Ecco, ancora, la caparbietà con cui abbiamo rilanciato gli ideali europeisti e proposto il ‘Manifesto del manager europeo’. Un modo per dimostrare chiaramente cosa pensiamo e cosa vogliamo dall’Europa, per superare steccati e confini, per rispondere a tentazioni isolazioniste e populiste. Una risposta concreta alle forze centrifughe che ci allontano dall’ideale dell’Europa unita che ci hanno tramandato i nostri padri. Ma anche, perché siamo dei pragmatici, per mettere in condizione il manager di lavorare, con le stesse regole, in ogni paese dell’Unione europea. Uno sforzo organizzativo e di armonizzazione delle diverse realtà, che richiederà ancora molto lavoro. 

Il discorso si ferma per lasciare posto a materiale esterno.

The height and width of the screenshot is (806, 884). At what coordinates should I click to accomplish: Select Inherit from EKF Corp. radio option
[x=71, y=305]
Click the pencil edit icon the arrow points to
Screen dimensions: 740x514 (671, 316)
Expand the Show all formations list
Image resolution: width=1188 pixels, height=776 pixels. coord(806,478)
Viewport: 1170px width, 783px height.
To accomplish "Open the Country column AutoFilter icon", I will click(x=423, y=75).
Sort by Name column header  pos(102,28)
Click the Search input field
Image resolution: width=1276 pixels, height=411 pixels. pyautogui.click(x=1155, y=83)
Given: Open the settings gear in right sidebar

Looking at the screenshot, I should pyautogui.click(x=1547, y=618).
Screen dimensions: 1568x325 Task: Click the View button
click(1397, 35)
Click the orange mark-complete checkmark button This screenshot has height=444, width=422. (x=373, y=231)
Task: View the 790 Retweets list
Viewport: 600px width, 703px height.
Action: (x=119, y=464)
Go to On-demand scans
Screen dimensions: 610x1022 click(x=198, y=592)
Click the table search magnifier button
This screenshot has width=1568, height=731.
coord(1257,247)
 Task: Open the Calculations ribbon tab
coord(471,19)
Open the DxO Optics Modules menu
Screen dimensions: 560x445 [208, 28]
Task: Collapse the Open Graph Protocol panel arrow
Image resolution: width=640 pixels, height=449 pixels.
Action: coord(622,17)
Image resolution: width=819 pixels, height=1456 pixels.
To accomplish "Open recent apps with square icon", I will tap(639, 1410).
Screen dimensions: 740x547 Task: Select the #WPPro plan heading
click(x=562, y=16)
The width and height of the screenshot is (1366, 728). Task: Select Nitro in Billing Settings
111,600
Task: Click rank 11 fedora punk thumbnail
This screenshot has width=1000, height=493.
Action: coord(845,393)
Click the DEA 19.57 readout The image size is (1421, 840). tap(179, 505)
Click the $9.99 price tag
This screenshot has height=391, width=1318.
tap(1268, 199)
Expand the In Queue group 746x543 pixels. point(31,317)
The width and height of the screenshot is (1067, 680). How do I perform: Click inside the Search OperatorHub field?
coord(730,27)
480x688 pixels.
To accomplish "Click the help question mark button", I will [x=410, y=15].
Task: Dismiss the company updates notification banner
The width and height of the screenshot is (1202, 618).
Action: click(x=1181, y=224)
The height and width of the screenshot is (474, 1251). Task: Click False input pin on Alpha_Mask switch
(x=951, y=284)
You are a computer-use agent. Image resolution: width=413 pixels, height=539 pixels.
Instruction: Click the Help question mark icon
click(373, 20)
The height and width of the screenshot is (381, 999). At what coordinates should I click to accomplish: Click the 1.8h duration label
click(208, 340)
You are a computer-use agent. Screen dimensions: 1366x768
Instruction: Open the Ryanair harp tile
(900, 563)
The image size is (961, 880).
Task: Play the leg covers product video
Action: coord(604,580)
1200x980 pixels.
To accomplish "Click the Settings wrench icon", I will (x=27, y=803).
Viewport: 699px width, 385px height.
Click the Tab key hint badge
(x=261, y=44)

Quello dell’Europa è un tema complesso, reso urgente da una imminente prova elettorale dalla quale, secondo molti osservatori, uscirà un’Europa delle istituzioni profondamente diversa da quella che conosciamo. CIDA dovrà misurarsi anche su questo terreno, dovrà confrontarsi e parlare con i candidati alle elezioni e dire la sua in merito ai programmi. Questo sarà compito della nuova presidenza di CIDA. Io mi limito a ricordare quello che ha detto recentemente il Presidente della BCE, Mario Draghi, ricevendo a Bologna la laurea honoris causa. Draghi ha citato statistiche e sondaggi per chiarire che l’Europa e l’euro non sono in discussione, che i cittadini europei, nella stragrande maggioranza, restano fedeli a questi capisaldi. Ma ha voluto anche affermare che oggi, in Europa, occorre "rispondere alla percezione che in UE manchi equità. Tra paesi e classi sociali. Occorre sentire, prima di tutto, poi agire e spiegare". Sentire, agire, spiegare: ecco una formula che andrebbe applicata in ogni contesto politico, sociale ed economico e che, a modo nostro, abbiamo cercato di seguire nei nostri 1.150 giorni di CIDA.

Grazie per l’attenzione, per il sostegno che mi avete garantito, buon lavoro e forza CIDA.